§ Work order:
Look for "Task: Click the Spyic brand name text" in the records below, then copy that line and every line after it, exactly and with nothing added.

§ Supplied entries:
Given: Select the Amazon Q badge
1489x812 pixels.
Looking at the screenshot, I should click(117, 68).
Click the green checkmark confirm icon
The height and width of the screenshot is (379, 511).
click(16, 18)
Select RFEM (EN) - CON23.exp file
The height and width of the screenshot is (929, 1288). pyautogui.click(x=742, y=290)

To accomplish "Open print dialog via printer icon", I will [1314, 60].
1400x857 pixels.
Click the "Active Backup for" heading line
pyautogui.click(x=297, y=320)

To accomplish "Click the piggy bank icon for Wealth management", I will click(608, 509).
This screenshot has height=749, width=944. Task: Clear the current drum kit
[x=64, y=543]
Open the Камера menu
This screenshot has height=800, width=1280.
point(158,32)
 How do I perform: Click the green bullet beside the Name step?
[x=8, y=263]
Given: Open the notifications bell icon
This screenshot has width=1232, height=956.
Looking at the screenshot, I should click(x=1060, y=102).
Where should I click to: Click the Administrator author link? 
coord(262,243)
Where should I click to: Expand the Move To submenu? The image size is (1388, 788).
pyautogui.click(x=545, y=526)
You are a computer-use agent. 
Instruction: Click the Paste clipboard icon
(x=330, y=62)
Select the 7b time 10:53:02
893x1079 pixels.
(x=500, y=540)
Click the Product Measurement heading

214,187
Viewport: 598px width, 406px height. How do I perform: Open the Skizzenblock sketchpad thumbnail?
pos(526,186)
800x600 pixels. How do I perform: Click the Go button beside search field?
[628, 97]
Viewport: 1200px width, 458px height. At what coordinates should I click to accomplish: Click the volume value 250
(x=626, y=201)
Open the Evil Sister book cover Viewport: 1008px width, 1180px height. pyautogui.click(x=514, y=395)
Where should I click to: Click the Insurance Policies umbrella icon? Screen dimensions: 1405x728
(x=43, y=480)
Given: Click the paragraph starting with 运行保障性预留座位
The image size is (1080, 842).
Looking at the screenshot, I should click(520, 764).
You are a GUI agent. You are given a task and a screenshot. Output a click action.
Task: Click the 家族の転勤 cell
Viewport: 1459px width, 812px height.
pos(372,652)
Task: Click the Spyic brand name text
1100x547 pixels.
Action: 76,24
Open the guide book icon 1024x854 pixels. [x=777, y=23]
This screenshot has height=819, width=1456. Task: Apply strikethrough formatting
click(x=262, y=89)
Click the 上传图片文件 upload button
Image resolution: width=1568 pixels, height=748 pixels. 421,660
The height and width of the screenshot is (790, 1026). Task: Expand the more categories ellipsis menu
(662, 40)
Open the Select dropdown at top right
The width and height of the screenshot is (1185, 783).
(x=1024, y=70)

§ Response below:
Task: Click the Spyic brand name text
1100x547 pixels.
Action: 76,24
Open the guide book icon 1024x854 pixels. [x=777, y=23]
This screenshot has height=819, width=1456. Task: Apply strikethrough formatting
click(x=262, y=89)
Click the 上传图片文件 upload button
Image resolution: width=1568 pixels, height=748 pixels. 421,660
The height and width of the screenshot is (790, 1026). Task: Expand the more categories ellipsis menu
(662, 40)
Open the Select dropdown at top right
The width and height of the screenshot is (1185, 783).
(x=1024, y=70)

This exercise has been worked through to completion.